C’est à ce moment-là que j’ai compris à quel point la haine et le mépris des droits de la personne pouvaient être dangereux. Mais j’ai appris une autre leçon importante : le pouvoir de la réconciliation et du pardon. Si nous voulons vraiment éviter que de tels événements se reproduisent, nous devons tous nous rappeler que le respect des droits de la personne et la lutte contre les injustices humaines doivent passer avant toute chose.

L’expérience d’Amanda : l’importance de raconter

Cette expérience au Rwanda m’a fait passer par une multitude d’émotions ; elle m’a brisé le cœur, au sens propre comme au sens figuré. On utilise souvent l’expression « enlever un poids des épaules ». Un voyage au Rwanda est tout le contraire de cela. En repartant, j’ai ressenti un poids très lourd sur mes épaules, celui de devoir raconter ce que j’avais vu. Je me sens désormais investie de la mission de sensibiliser le public sur le fait qu’il faut pardonner, mais ne jamais oublier.

En rentrant du Rwanda, nous avons partagé notre expérience avec les élèves et les parents de la Lincoln Community School sur plusieurs plateformes. Durant une réunion avec la communauté scolaire, on nous a demandé de choisir une photo qui nous tenait à cœur et d’expliquer ce qu’elle représentait pour nous.

J’ai choisi une photo représentant la violence insensée et terrible qui s’est abattue sur les agents de maintien de la paix belges qui ont perdu la vie en essayant de protéger celle des Rwandais à Kigali.

Dix casques bleus belges ont été tués sur la base militaire du camp de Kaligali le 7 avril 1994.

L’expérience de Tom : plus jamais ça

Nous avons tous entendu l’expression « plus jamais ça ». Mais force est de constater que cette expression a déjà été utilisée à maintes reprises par des personnes qui se sont retrouvées dans des situations similaires. On a du mal à imaginer que les horreurs qui ont frappé le Rwanda ont eu lieu il y a seulement 25 ans. Cela m’a beaucoup affecté. J’ai visité les camps de la mort d’Auschwitz-Birkenau avec le Club des droits de la personne, mais les génocides et les guerres qu’on étudie habituellement remontent à si longtemps qu’ils semblent déconnectés de notre réalité.

J’ai compris l’importance de la réconciliation en me rendant sur les lieux de ce génocide et en y trouvant une société qui fonctionnait normalement. Grâce au Projet Rwanda, je tiens non seulement à sensibiliser le public aux événements qui ont eu lieu au Rwanda, mais aussi à l’informer sur le fait que des actes de génocide ont encore lieu aujourd’hui et qu’on ne peut pas fermer les yeux.

La visite du village de la réconciliation a été l’un des moments les plus poignants de notre voyage.

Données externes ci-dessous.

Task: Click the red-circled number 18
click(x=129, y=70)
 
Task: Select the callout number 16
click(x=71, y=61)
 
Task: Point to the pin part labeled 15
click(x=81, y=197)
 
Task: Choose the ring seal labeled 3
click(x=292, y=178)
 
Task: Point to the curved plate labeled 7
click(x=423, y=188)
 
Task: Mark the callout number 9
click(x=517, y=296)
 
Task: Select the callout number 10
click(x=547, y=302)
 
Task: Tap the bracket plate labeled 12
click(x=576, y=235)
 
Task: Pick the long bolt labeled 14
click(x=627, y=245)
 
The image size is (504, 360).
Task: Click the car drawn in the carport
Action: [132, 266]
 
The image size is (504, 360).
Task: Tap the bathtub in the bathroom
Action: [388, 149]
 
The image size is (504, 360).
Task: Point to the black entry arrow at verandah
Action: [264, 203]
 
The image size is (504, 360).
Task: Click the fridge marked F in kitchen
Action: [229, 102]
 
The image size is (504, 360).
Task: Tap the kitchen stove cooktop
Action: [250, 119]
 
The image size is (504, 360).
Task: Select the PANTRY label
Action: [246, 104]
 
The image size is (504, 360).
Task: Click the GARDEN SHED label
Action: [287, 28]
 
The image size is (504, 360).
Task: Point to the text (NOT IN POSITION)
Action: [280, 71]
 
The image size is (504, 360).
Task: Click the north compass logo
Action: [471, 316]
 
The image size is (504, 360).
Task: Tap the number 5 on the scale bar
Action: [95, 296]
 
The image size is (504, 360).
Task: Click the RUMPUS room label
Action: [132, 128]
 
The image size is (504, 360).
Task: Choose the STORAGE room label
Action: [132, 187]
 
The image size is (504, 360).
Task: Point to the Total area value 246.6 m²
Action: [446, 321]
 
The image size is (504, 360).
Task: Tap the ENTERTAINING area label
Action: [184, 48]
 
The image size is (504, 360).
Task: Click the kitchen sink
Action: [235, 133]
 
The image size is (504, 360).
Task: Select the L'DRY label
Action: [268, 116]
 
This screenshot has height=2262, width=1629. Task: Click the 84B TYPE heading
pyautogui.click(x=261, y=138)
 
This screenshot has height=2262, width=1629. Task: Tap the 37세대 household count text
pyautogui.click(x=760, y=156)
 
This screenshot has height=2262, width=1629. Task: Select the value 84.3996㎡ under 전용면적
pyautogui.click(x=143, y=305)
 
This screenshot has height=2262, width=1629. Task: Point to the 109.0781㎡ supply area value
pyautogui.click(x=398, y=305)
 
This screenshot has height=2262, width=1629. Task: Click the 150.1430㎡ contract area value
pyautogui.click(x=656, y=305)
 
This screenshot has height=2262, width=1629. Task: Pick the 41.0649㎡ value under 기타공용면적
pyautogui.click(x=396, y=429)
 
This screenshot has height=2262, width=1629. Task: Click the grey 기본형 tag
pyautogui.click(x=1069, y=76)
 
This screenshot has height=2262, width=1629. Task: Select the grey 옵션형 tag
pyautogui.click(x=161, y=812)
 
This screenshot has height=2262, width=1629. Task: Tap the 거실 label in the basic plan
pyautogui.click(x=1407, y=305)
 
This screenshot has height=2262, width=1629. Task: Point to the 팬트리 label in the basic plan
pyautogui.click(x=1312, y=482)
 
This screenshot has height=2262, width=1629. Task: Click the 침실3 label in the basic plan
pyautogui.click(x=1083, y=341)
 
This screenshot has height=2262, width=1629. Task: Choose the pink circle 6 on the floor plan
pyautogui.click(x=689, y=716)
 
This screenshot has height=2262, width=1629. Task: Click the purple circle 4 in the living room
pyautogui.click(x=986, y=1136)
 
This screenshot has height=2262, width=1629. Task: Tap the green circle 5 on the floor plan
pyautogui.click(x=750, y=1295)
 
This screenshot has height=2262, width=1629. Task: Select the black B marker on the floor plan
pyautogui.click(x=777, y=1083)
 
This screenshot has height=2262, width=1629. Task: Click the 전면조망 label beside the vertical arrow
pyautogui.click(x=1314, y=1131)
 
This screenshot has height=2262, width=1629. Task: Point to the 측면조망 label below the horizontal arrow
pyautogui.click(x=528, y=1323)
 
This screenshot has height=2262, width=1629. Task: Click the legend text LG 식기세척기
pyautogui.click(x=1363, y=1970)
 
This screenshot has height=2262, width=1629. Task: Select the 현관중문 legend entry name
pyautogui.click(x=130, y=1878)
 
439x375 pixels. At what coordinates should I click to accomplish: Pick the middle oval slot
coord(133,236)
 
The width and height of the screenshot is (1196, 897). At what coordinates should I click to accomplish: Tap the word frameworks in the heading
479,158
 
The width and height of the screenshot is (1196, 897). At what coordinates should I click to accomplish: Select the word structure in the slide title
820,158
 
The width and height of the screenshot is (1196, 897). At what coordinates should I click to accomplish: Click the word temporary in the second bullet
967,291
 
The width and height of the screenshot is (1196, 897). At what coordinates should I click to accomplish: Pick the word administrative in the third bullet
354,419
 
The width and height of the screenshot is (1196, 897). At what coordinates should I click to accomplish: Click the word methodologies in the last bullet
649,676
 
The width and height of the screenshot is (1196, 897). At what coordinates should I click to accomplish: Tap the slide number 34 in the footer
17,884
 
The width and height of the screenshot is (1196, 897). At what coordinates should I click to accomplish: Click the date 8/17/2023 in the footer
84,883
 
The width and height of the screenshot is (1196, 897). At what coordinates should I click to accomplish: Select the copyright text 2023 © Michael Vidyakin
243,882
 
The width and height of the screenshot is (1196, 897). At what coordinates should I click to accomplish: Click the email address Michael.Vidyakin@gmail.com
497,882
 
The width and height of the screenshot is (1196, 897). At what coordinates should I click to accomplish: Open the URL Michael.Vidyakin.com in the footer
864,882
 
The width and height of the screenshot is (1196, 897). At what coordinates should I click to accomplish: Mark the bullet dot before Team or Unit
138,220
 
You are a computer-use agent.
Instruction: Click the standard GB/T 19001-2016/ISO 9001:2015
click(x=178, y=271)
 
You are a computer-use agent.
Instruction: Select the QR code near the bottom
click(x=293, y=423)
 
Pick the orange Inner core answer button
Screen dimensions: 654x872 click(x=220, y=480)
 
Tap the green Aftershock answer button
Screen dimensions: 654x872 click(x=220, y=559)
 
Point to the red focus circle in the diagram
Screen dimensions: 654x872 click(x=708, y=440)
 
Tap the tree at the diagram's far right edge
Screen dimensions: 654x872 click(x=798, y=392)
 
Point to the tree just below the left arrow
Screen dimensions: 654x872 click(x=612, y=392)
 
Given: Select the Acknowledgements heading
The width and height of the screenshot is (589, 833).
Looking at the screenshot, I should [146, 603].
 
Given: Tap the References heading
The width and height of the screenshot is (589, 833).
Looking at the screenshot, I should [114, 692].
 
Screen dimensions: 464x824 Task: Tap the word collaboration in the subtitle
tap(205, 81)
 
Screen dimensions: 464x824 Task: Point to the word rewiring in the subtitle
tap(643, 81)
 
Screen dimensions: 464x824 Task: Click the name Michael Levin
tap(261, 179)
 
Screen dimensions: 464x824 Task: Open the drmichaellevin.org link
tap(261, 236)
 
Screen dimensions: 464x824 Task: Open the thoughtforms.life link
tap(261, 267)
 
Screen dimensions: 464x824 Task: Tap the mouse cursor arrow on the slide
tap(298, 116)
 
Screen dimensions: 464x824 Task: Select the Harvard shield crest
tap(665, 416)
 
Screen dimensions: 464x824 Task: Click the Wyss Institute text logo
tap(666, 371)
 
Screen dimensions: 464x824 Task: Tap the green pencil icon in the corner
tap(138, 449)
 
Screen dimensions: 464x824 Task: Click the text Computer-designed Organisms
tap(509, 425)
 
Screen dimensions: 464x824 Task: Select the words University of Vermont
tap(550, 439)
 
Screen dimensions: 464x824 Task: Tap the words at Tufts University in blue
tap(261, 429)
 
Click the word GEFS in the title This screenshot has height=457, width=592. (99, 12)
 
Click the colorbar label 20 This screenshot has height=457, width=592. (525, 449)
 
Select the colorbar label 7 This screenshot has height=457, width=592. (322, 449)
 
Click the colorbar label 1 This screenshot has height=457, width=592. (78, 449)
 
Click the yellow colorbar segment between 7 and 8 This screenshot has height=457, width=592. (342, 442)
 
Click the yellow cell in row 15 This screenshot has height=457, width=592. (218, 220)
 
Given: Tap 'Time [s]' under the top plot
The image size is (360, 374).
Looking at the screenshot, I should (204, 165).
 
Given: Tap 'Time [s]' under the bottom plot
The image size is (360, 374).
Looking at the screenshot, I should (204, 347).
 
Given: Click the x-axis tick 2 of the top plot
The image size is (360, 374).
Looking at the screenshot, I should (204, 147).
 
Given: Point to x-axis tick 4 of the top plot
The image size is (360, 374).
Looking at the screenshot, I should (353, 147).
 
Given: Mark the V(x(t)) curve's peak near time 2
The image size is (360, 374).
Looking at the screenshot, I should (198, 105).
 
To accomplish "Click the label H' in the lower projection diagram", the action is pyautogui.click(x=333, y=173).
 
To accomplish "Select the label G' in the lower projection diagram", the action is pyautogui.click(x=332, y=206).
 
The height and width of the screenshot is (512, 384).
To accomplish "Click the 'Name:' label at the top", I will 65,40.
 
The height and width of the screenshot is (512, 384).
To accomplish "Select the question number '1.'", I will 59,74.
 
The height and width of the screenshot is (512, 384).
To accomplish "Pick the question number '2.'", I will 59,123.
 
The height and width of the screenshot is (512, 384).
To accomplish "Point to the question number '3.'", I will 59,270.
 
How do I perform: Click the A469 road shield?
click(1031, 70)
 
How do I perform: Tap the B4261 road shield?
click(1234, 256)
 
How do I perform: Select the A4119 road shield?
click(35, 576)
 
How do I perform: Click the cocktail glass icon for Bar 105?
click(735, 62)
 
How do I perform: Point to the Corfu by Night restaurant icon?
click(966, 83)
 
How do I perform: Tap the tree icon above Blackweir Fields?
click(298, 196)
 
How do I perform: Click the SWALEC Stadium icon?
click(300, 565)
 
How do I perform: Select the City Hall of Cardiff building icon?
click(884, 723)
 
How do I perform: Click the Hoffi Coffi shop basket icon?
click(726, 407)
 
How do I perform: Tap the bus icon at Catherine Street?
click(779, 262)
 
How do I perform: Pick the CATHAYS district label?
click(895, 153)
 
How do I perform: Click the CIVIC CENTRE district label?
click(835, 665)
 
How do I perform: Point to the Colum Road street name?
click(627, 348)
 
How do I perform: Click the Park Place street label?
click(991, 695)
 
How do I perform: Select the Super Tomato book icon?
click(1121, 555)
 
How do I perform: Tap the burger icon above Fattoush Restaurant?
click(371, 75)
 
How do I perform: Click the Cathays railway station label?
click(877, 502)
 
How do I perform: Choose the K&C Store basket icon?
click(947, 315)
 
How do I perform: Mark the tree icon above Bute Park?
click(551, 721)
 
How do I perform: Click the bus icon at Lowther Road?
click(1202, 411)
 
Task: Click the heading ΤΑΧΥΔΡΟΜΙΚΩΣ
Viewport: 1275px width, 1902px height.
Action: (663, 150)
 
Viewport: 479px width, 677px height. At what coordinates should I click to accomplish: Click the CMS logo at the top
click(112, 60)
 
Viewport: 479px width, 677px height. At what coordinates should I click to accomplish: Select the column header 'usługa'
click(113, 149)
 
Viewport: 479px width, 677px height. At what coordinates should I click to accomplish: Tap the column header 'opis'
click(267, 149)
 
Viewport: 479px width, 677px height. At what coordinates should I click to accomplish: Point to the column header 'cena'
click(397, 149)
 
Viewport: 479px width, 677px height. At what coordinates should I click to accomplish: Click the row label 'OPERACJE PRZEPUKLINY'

Nous avons écouté les témoignages d’un bourreau et d’une victime. J’ai ressenti des sentiments contradictoires en les écoutant parler. Malgré tous les moments très durs qu’ils avaient vécus tous les deux, ils étaient désormais capables de vivre ensemble.

Une survivante témoigne dans le village de la réconciliation.

Je suis convaincu que cela demande une force extraordinaire que je ne suis pas sûr de pouvoir avoir un jour. Cette société qui était encore divisée il n’y a pas si longtemps est aujourd’hui une société unie et fonctionnelle, qui a réussi à se pardonner.

Nous partageons nos impressions avec vous aujourd’hui afin de vous encourager à aller voir de vos propres yeux les progrès accomplis par le Rwanda et de ne plus jamais avoir à dire « plus jamais ça ».